Reality fragmented, and a billion versions of the star, man, and objects appeared. Their states changed, all uniquely updating as time imperceptibly marched on. The presence sorted the fragmented view and collected all of the similar outcomes together.

In nearly half, the light flickered and faded like before, quickly fading from sight. The light flickered and dimmed in another third, struggling for an eon before eventually disappearing. The presence dismissed those that had vanished and let me observe the remaining stars.

In many, the dragon was gone. The objects were weathered and damaged, and the complete set of seven was only present in a handful of the remaining presented stars. Precious few showed the dragon with all the objects; in those, the dragon was missing limbs, and the objects were visually damaged. It was a harrowing sight.

In several views, the star had curdled and turned black without fading. It was glowing with darkness, destroying light that approached. In these, the dragon remained, but the objects were all universally gone. The dragon had a crown upon its head, but the crown was barbed at both the top and bottom. It dug into the dragon's skull, leaving horrid, oozing open wounds in its wake.

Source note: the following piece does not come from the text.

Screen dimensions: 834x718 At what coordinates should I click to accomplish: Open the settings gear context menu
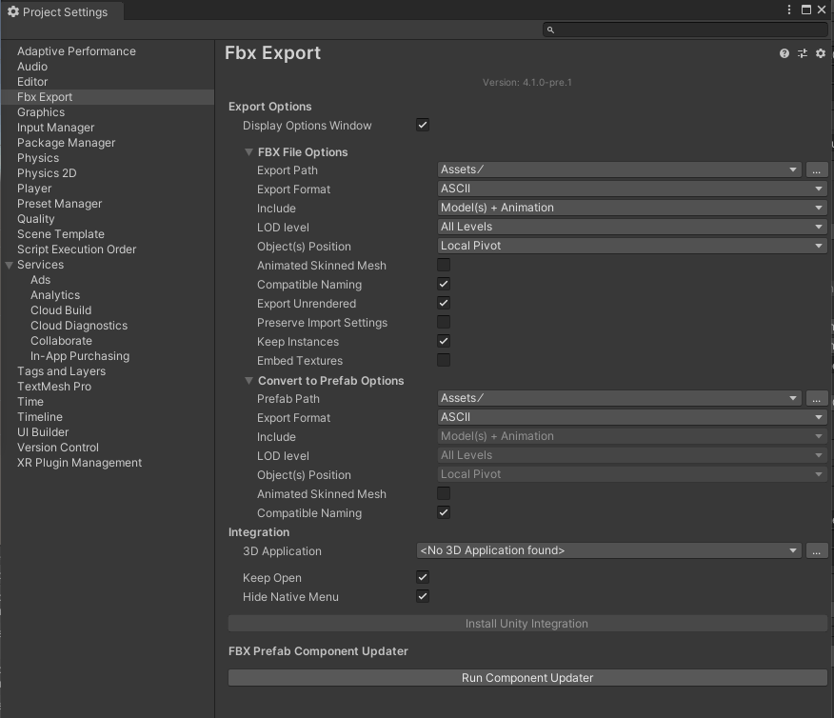(820, 53)
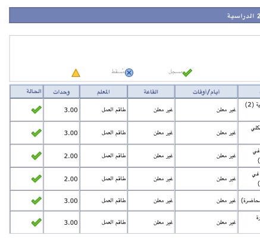Click the green enrolled checkmark legend icon

tap(187, 73)
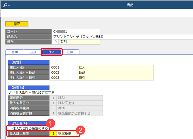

The presence restored my original vision, the fragments conjoining into a blurry view of the stars. The half-dragon man sat on his star, the only one pristine and in focus. The presence touched him, and he again shifted to the full dragon, his body now encircling the star as he lay around it. The presence gestured at the other stars, and many came into focus. Some had other, blurry, imperceptible beings adorning them. The ones that lacked a being began to dim, one by one fading from view entirely. Eventually, they were all gone, and the stars with beings near them began fading, some quickly, some eternally battling to remain lit.

The presence shifted the scene before me. Gone were the stars. Alone now, the presence and the half-dragon man sat together, hand in hand. They waited an eternity.

The lines between them blurred. The incorporeal ether of the presence joined with the man, and he became a dragon. The presence was destroyed as an entity, but a fragment remained inside the man.

My vision shifted again and returned to nothingness. The nothingness of the void had reclaimed me. The presence was the only piece of information I retained, omnipresent in the cacophony of silence. It remained connected to me, and its emotions returned. It begged for permission, for acceptance, for action. It apologized, regretted that its hand was forced, but was determined to do what it needed. It waited, decades passing while I contemplated what it was conveying.

I accepted.

The presence reached me again and engulfed me in its essence. There was nothing beyond the presence. The moment was permanent.

And then it was over, and the red dragon man was alone in the void, a trinket in the dragon's heart all that remained of the presence.